I love berries – raspberries, strawberries, blueberries – they are all such a pleasure during the summer months. Though I don’t often think about how these berries came to be until I came across an article the other day about the decline of bees. Bees are undeniably a pivotal aspect to any ecosystem. Some plants can self-pollinate and don’t require any assistance from bees or other pollinators. Other plants rely on the wind to spread their seed or on other creatures like bats or beetles. But as much as ¼ of all the fruits and vegetables we do eat need or greatly benefit from bees such as those delicious berries.
As farming intensifies, cities get bigger and the use of pesticides increases the hardworking bee is faces an unhappy population decline. The Canadian Honey Council reported an average decrease of 35% over the past three years of honeybees. It’s a scary thought but there are ways to help support our bee population.
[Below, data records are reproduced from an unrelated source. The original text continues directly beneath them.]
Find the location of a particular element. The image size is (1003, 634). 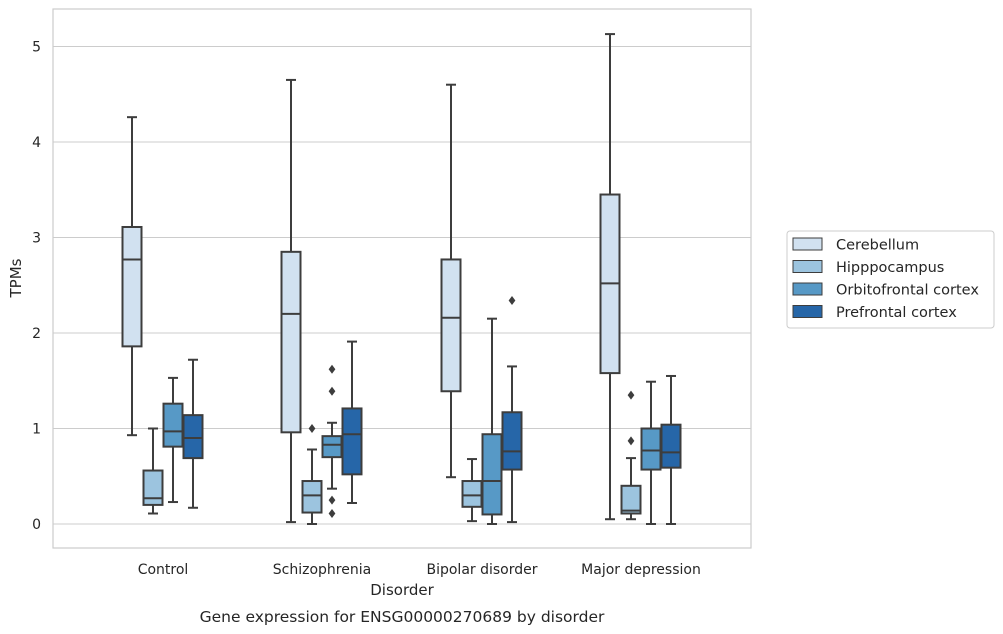

y-tick-label: 5 is located at coordinates (36, 48).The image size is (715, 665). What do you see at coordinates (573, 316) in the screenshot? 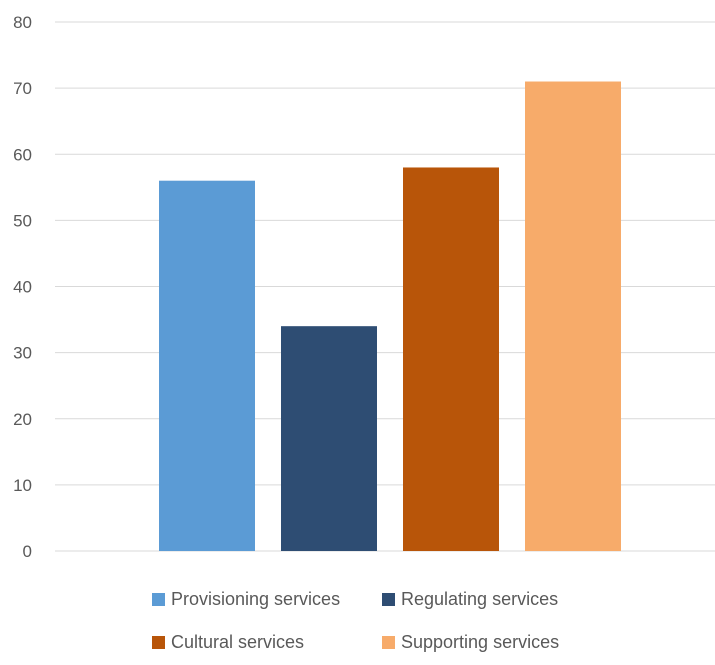
I see `bar-supporting-services` at bounding box center [573, 316].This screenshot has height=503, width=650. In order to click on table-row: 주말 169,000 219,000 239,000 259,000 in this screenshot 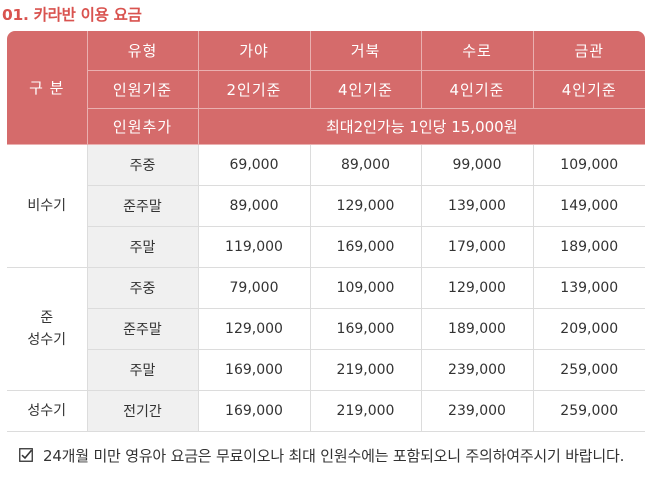, I will do `click(326, 370)`.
The David Suzuki Foundation has some great tips:
· Create your own pollinator-friendly garden using a wide variety of native flowering plants.
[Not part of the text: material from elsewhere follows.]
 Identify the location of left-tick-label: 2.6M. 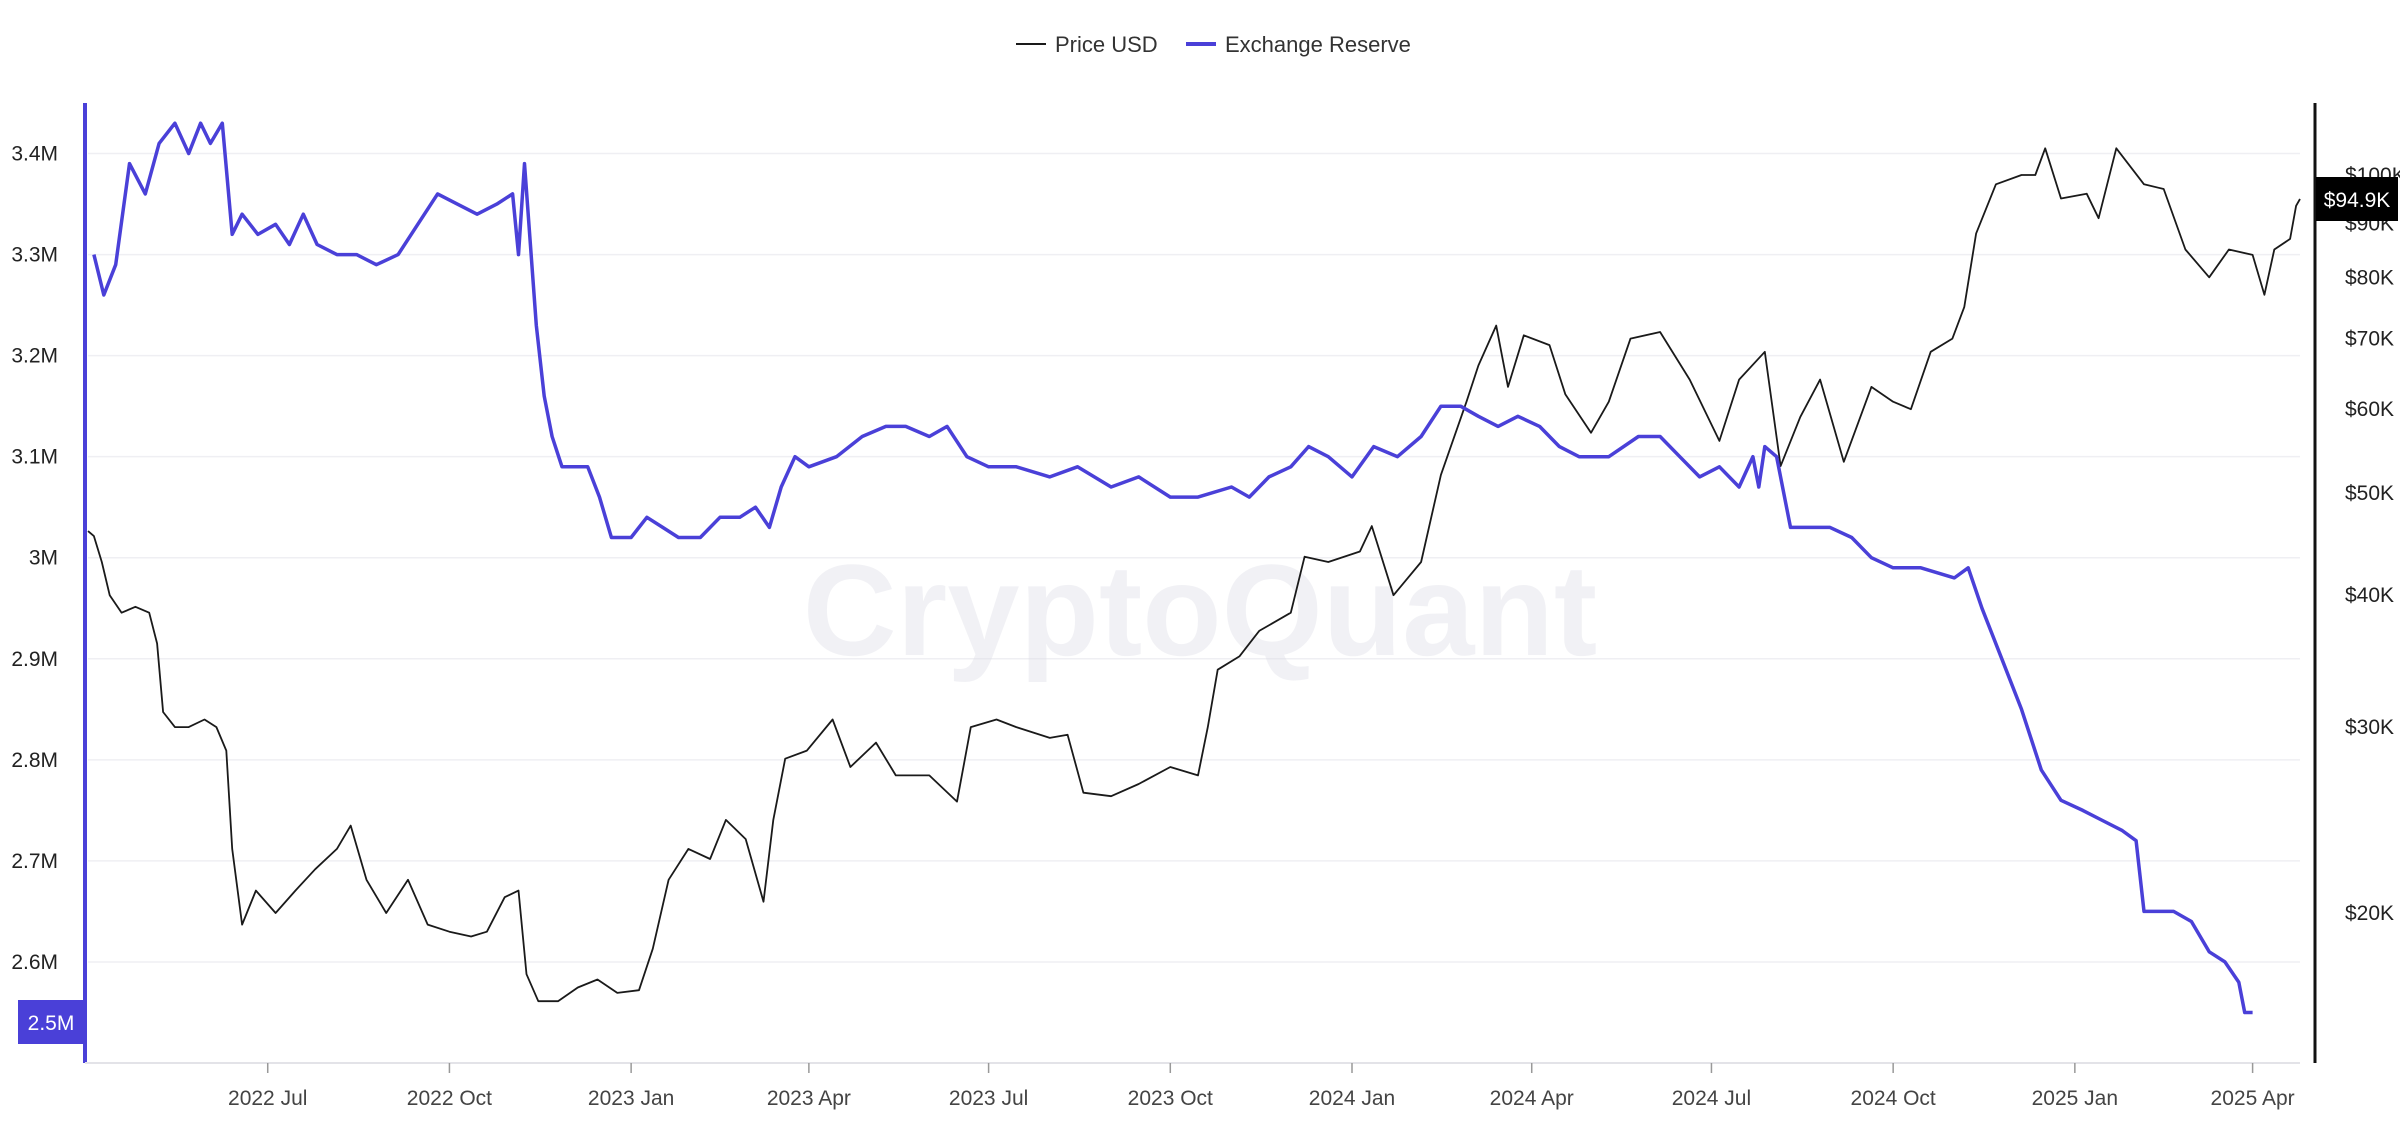
(34, 962).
· Eliminate pesticide use.
· Encourage your local council to implement pollinator-friendly policies and to maintain and enhance pollinator habitat.
· Encourage local clubs or school groups to build pollinator habitats such as butterfly gardens and bee blocks.
· Support agriculture enterprises with pollinator-friendly practices such as farms that avoid or minimize pesticide use.
· Encourage government agencies to take into account the full economic benefits of wild pollinators and their habitat when formulating policies for agriculture and other land uses.
In the garden at Redfish Bluefish Café we’ll be making Bee Cafés! Little bee homes give places for bees to nest, rest, cool down and seek shelter from the rain or predators. Place them in your garden near you veggies or flowers or in a park and watch your plants flourish as beautiful bees buzz in and out of your bee café.